## [Problem]
Among the records, which lines hold the word "will"? Pick them out.

## [Record extracts]
■ ■ ■ ■

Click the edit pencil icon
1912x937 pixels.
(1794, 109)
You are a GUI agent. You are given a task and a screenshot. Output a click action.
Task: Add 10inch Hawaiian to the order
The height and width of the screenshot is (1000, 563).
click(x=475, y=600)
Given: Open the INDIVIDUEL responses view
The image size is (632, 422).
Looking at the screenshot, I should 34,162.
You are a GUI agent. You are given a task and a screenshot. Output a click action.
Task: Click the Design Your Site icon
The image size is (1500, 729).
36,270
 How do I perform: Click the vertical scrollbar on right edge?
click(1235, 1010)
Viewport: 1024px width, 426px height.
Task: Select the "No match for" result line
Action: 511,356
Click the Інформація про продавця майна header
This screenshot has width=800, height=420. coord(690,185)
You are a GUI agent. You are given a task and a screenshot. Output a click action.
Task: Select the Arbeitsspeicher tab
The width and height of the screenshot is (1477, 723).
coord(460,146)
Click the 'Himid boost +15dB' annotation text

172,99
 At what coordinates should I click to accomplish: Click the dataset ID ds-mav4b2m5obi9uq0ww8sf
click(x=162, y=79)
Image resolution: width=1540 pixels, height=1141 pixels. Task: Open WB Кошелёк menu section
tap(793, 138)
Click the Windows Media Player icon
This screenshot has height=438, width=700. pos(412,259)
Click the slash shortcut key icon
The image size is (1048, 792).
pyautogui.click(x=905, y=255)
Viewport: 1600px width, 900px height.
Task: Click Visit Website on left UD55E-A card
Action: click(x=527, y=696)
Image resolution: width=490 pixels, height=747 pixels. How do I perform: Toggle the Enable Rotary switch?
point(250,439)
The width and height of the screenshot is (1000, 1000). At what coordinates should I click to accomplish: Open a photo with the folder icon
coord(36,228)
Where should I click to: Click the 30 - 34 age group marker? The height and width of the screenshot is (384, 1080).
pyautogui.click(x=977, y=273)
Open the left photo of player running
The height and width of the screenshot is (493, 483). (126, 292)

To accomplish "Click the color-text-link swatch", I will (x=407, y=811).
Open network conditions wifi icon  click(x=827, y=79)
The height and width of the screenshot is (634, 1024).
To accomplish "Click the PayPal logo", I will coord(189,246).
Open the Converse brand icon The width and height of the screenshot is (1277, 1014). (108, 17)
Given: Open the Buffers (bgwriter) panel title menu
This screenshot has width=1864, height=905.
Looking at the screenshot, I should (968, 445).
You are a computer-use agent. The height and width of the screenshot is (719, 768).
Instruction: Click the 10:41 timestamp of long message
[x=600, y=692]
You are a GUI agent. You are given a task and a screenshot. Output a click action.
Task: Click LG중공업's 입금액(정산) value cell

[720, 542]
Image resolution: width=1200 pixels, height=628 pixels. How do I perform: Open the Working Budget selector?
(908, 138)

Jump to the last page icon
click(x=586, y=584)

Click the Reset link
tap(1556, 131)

■ ■ ■ ■

## [Answer to the exercise]
To accomplish "Click the color-text-link swatch", I will (x=407, y=811).
To accomplish "Click the PayPal logo", I will coord(189,246).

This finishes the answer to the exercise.